The re-emerging association between tuberculosis and diabetes: Lessons from past centuries

Abstract

The association between tuberculosis (TB) and diabetes mellitus (DM) had a common place in the literature up to the first half of the 20th century, but virtually disappeared with the discovery of insulin to treat DM and antibiotics to cure TB. In the late 1990s the literature began to re-emerge with the worldwide increase in type 2 DM, particularly in TB-endemic countries. Today, type 2 DM is the most prevalent comorbidity among TB patients and the World Health Organization considers it a threat to TB control. We summarize the literature on TB and DM up to the 1960s. Then we evaluate unique aspects of this comorbidity in older times, such as the frequent diabetic comas that suggest challenges for proper DM management as insulin was being implemented, or the absence of antibiotics to cure TB. Despite the unique aspects of each study period, the literature across times is consistent in key aspects of the association. Namely, a higher TB prevalence among DM (versus non-DM patients), the importance of glucose control and chronic DM on TB susceptibility and the higher risk of death among patients with the co-morbidity. From the older literature, we can infer the likely contribution of type 1 DM to TB (in addition to type 2), regardless of their differing autoimmune or metabolic pathophysiology, respectively. Furthermore, in the older literature there was a notable reporting of DM development among TB patients, even though DM usually preceded TB. This observation deserves further epidemiological and basic studies to elucidate this intriguing aspect of the relationship between TB and DM.

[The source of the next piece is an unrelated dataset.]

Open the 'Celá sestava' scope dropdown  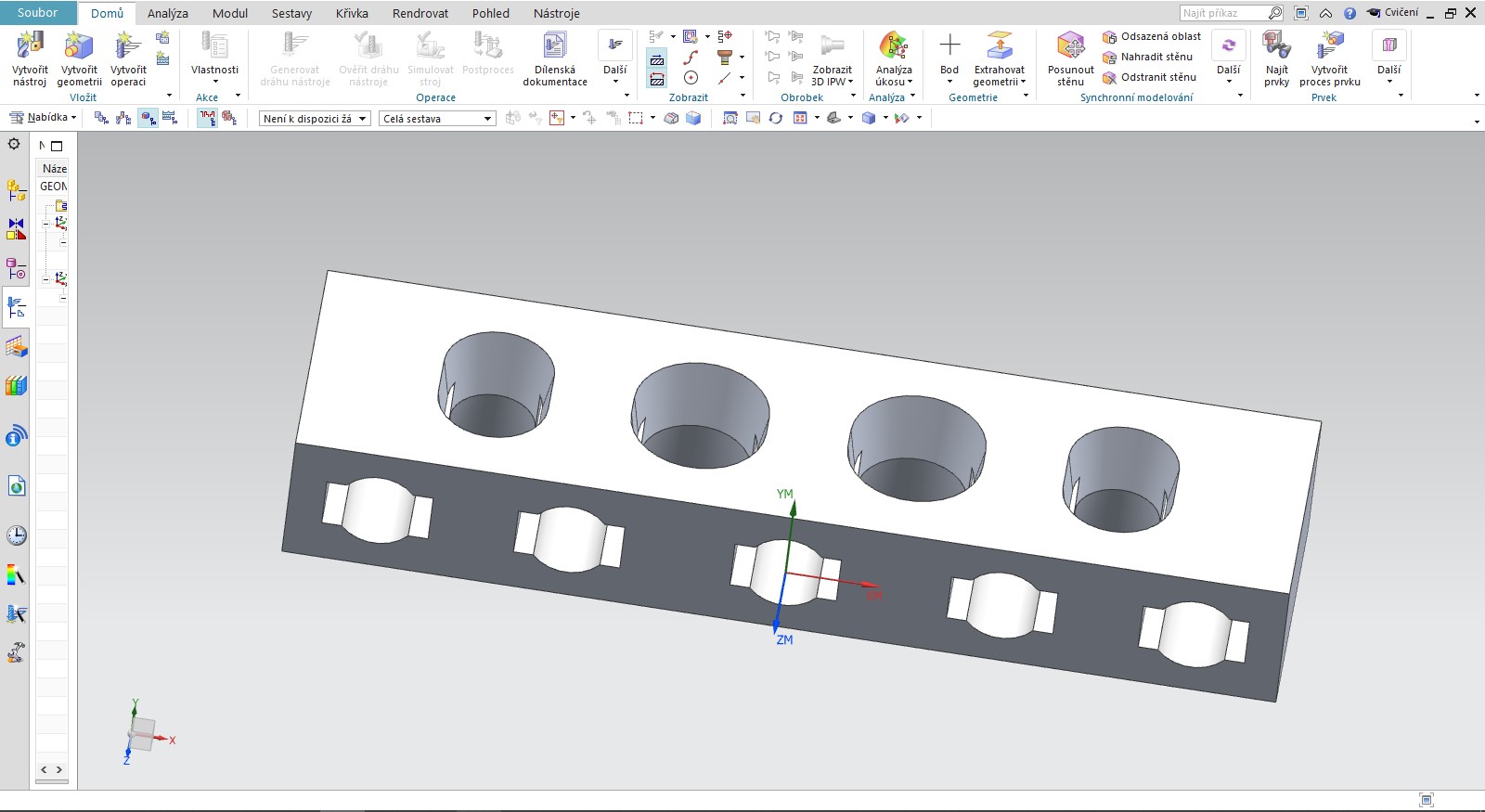[437, 119]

Keywords: Death; History; Treatment outcomes; Tuberculosis; Type 1 diabetes; Type 2 diabetes.

Figure 1.. The re-emerging association between TB and DM based on indexed publications.

The number of “journal articles” published in English with titles containing the words “diabetes” and “tuberculosis” and indexed in PubMed between 1900 and 2017 is plotted by year. The association between TB and DM was first reported by Avicenna in the 10^th century (not shown) and the comorbidity had a common place in the literature up to the first half of the 20^th century. In 1921 insulin was introduced to treat DM, which appeared to reduce the prevalence of TB in these patients due improvements in glucose control. With the additional discovery of antibiotics to cure TB between the 1940s and 1970s, the literature on the comorbidity virtually disappeared. In the 1980s and 1990s the emergence of HIV took center stage in the TB literature, but in the early 2000s there was a re-emergence in publications that paralleled the contemporary DM pandemic. RIF, rifampicin; INH, isoniazid, EMB, ethambutol; PZA, pyrazinamide.

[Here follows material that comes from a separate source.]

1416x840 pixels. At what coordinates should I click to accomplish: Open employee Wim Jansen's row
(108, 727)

Figure 2.. Meta-analysis of TB prevalence by DM status based on autopsy studies (1859-1934).

The proportion of TB in the general population or in DM patients only was evaluated for studies published between 1859 and 1934. All studies conducted autopsies to diagnose TB. Studies are listed in chronological order to show the parallel reduction in TB prevalence in the general population or in DM patients at the turn of the 20th century. TB refers to autopsy findings suggestive of active or inactive TB; ES, Estimation of proportion; Data on TB proportion and population sizes was obtained from the literature reviews from Root (1932) and the autopsy study done by Root (1932).

Figure 3.. Proportion of active TB among DM patients by severity or duration of DM, stratified by age.

A. Severity of DM at the time of TB diagnosis, defined by Boucot et al as mild if requiring no insulin, moderate if requiring <40 U and severe if requiring ≥ 40 U. In Silwer and Oscarsson, mild DM was defined as requiring less than 20 U of insulin, severe DM if requiring ≥ 40 U, had tendency to acidosis, repeated comma attacks and was difficult to regulate, and moderate DM was the category in between mild and severe. B. History of DM prior to TB development. In Silwer and Oscarsson, < 10 yrs with DM refers to 5-9 years.

Figure 4.. From chronic glucose excess to glucotoxicity that can lead to compromised immunity.

During normoglycemia, glucose is oxidized through the glycolysis, tricarboxylic acid cycle and oxidative phosphorylation for efficient generation of ATP and reducing power (green text). During the chronic hyperglycemia resulting from type 1 or type 2 DM, excess glucose swamps the glycolytic pathway and inhibits the catabolism of glyceraldehydes, leading to the abnormal and excess shunting of the up-stream metabolic intermediates to other pathways (red font). These shunting pathways enhance the accumulation of reactive oxygen species that cause chronic oxidative stress. The reactive oxidative species cause micro- and macrovascular damage and induce chronic inflammation (referred to meta-inflammation in the case of metabolic alterations associated with type 2 DM). We posit that these alterations jointly contribute to compromised immune responses, contributing to the higher risk of DM patients to TB, particularly those with poor glucose control. P, phosphate group; PKC, protein kinase C; AGE, Advanced glycation end product; RAGE, receptor for AGE.; TCA, tricarboxylic acid cycle; Only selected intermediates of the glycolysis pathway are shown.